> **WORK REQUIRED**
Exact repetition is required: output every record in full.

● ● ●

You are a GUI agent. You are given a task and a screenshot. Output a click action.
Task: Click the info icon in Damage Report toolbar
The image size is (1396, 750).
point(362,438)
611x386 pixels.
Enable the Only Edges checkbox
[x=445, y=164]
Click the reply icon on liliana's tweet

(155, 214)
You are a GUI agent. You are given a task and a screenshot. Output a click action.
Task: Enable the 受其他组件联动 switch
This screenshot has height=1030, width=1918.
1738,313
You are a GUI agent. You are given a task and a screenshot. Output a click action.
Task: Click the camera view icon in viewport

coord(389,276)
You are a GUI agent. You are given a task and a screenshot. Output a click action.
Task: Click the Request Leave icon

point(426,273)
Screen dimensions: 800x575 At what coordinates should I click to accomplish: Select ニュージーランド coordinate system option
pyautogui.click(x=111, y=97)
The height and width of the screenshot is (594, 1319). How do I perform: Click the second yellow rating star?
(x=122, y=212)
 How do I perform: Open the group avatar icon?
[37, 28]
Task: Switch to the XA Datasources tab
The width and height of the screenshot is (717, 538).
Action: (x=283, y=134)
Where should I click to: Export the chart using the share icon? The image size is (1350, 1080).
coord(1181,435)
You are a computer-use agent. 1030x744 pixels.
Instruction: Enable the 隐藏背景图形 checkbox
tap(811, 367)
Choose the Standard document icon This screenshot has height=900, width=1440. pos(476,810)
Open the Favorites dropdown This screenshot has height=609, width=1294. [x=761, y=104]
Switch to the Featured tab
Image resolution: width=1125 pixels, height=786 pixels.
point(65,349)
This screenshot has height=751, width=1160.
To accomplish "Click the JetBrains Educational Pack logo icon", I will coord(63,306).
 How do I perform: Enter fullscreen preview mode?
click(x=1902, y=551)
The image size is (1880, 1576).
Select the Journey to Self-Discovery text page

● ● ●

> **SOLUTION TO THIS PROBLEM**
You are a GUI agent. You are given a task and a screenshot. Output a click action.
Task: Click the info icon in Damage Report toolbar
The image size is (1396, 750).
point(362,438)
611x386 pixels.
Enable the Only Edges checkbox
[x=445, y=164]
Click the reply icon on liliana's tweet

(155, 214)
You are a GUI agent. You are given a task and a screenshot. Output a click action.
Task: Enable the 受其他组件联动 switch
This screenshot has height=1030, width=1918.
1738,313
You are a GUI agent. You are given a task and a screenshot. Output a click action.
Task: Click the camera view icon in viewport

coord(389,276)
You are a GUI agent. You are given a task and a screenshot. Output a click action.
Task: Click the Request Leave icon

point(426,273)
Screen dimensions: 800x575 At what coordinates should I click to accomplish: Select ニュージーランド coordinate system option
pyautogui.click(x=111, y=97)
The height and width of the screenshot is (594, 1319). How do I perform: Click the second yellow rating star?
(x=122, y=212)
 How do I perform: Open the group avatar icon?
[37, 28]
Task: Switch to the XA Datasources tab
The width and height of the screenshot is (717, 538).
Action: (x=283, y=134)
Where should I click to: Export the chart using the share icon? The image size is (1350, 1080).
coord(1181,435)
You are a computer-use agent. 1030x744 pixels.
Instruction: Enable the 隐藏背景图形 checkbox
tap(811, 367)
Choose the Standard document icon This screenshot has height=900, width=1440. pos(476,810)
Open the Favorites dropdown This screenshot has height=609, width=1294. [x=761, y=104]
Switch to the Featured tab
Image resolution: width=1125 pixels, height=786 pixels.
point(65,349)
This screenshot has height=751, width=1160.
To accomplish "Click the JetBrains Educational Pack logo icon", I will coord(63,306).
 How do I perform: Enter fullscreen preview mode?
click(x=1902, y=551)
The image size is (1880, 1576).
Select the Journey to Self-Discovery text page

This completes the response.